### [Given records]

begin

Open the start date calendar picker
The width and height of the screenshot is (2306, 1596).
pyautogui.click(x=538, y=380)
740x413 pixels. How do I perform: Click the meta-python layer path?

end
begin

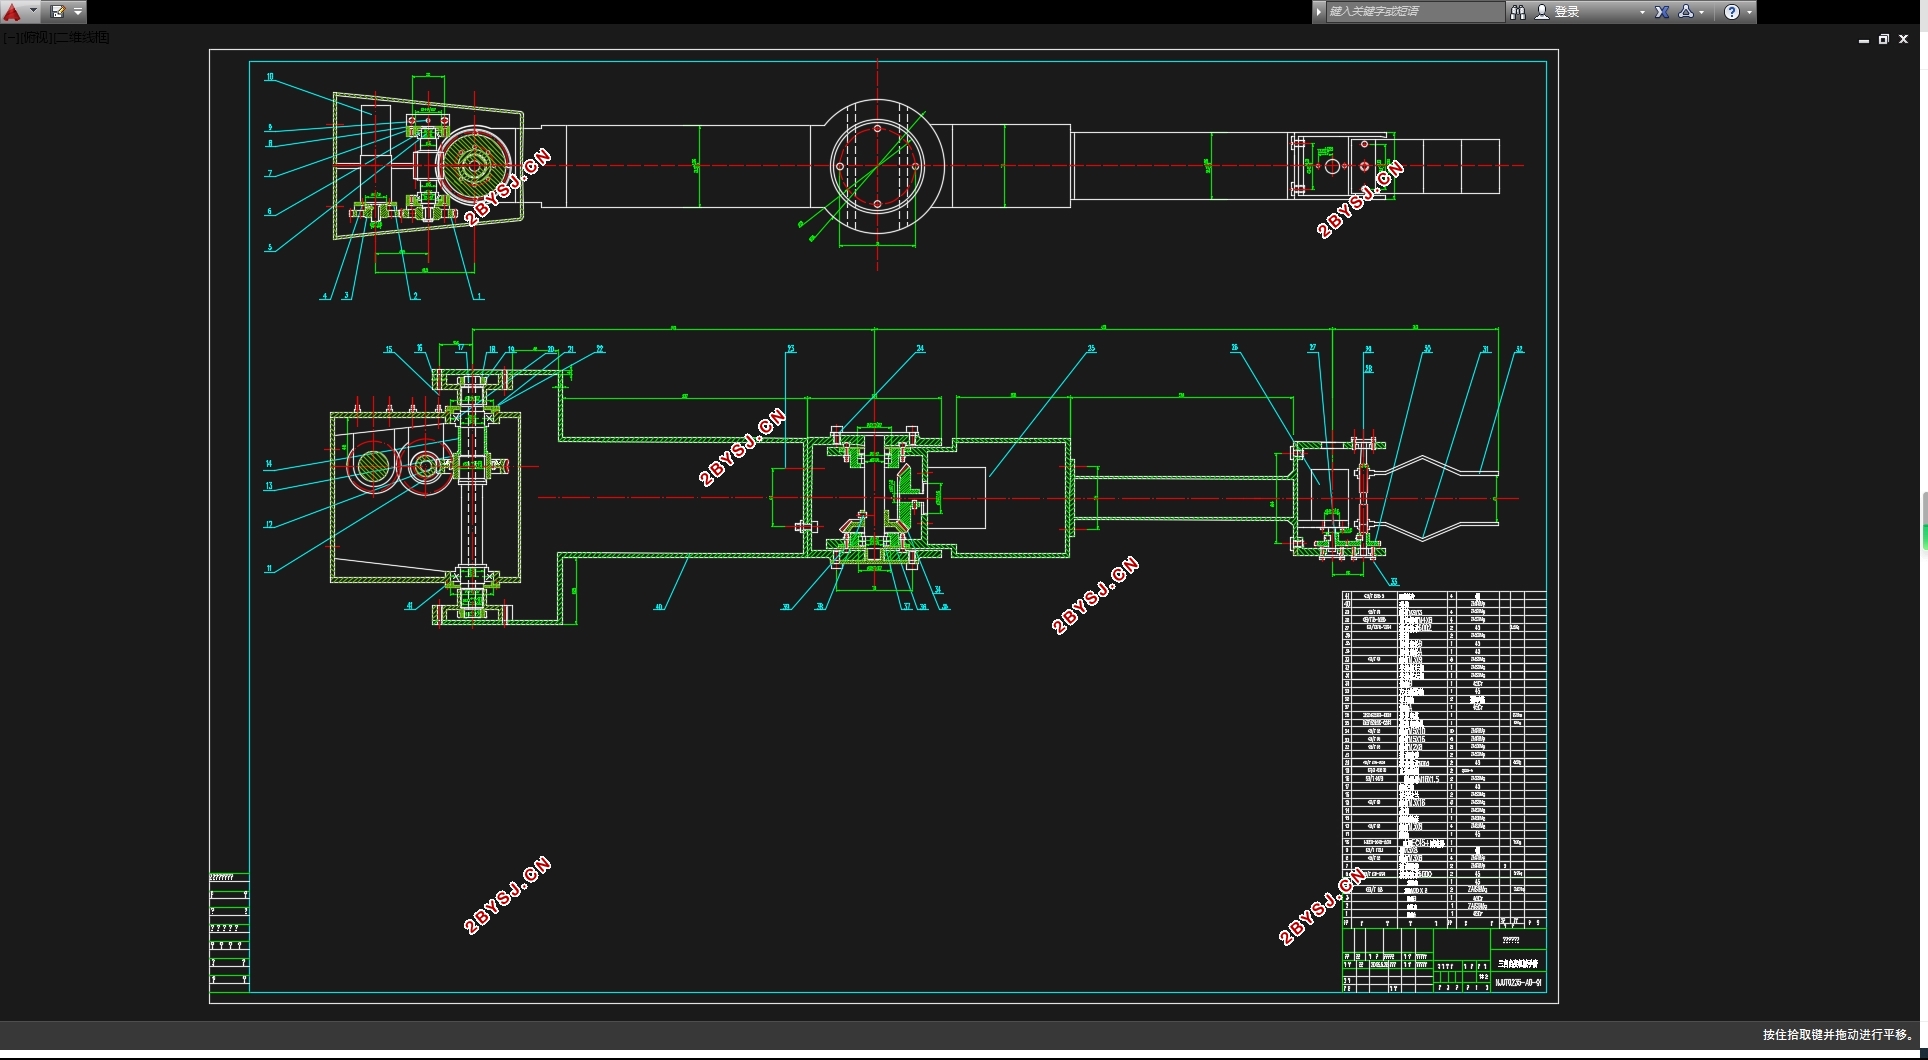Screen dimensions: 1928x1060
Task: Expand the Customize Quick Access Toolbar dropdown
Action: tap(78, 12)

end
begin

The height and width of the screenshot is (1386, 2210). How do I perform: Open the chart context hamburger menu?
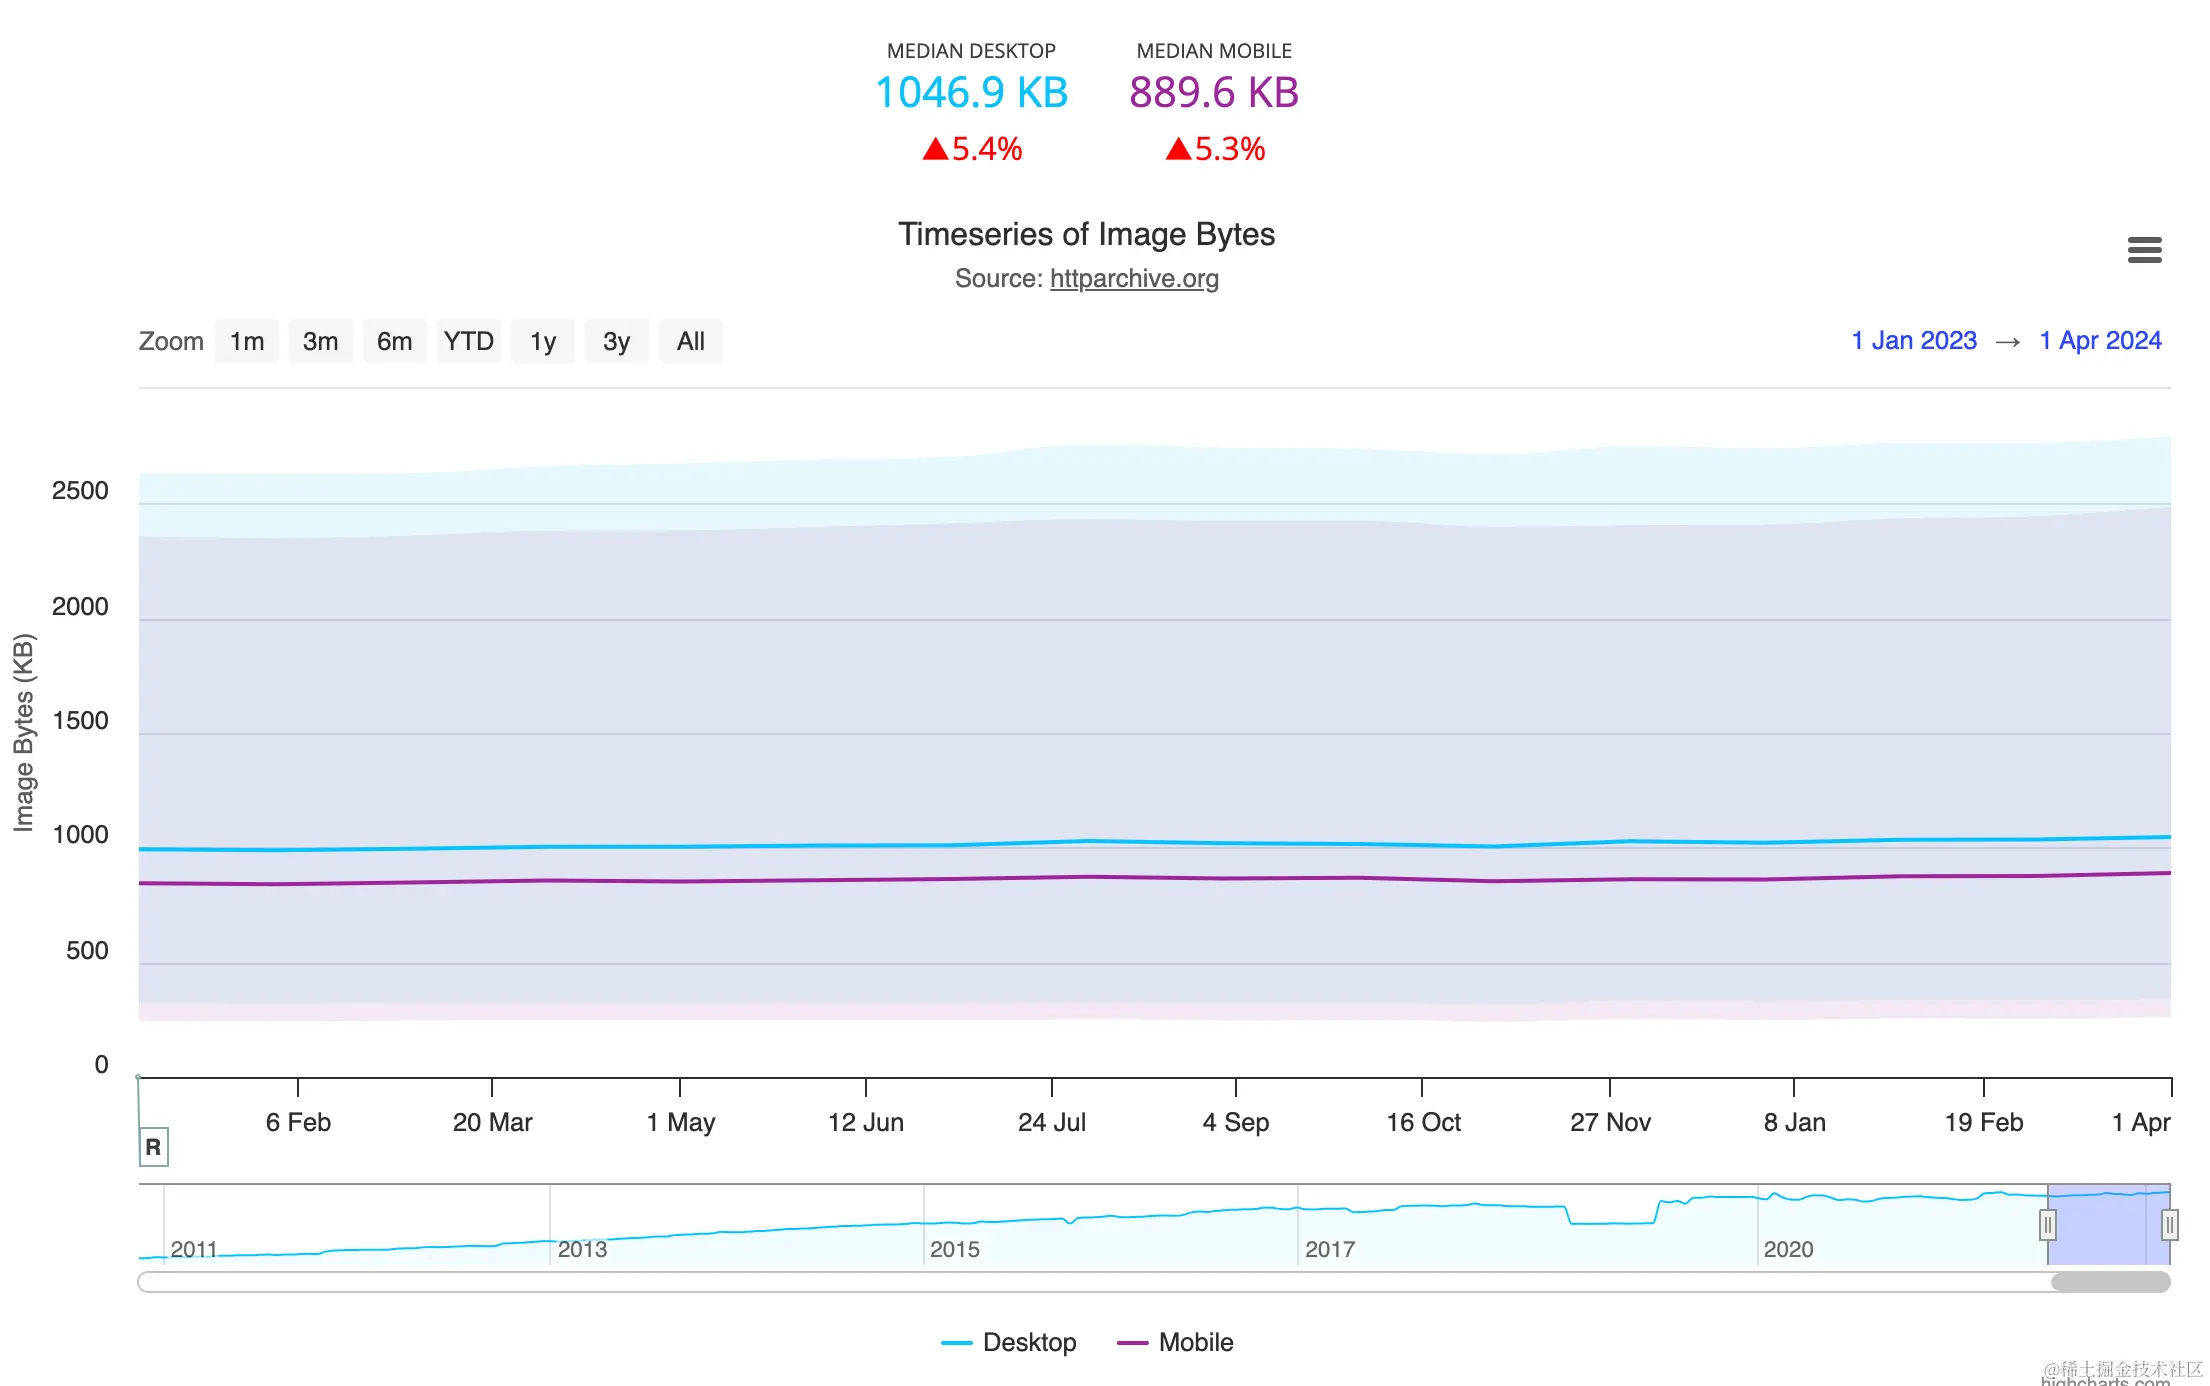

end

### [The exercise]
Render the lines from the one containing "Open the start date calendar picker" through the one containing "740x413 pixels. How", inclusive, as a Markdown table with columns headed Row and Line. Number each row and leave out blank lines.

### [Problem solution]
| Row | Line |
|---|---|
| 1 | Open the start date calendar picker |
| 2 | The width and height of the screenshot is (2306, 1596). |
| 3 | pyautogui.click(x=538, y=380) |
| 4 | 740x413 pixels. How do I perform: Click the meta-python layer path? |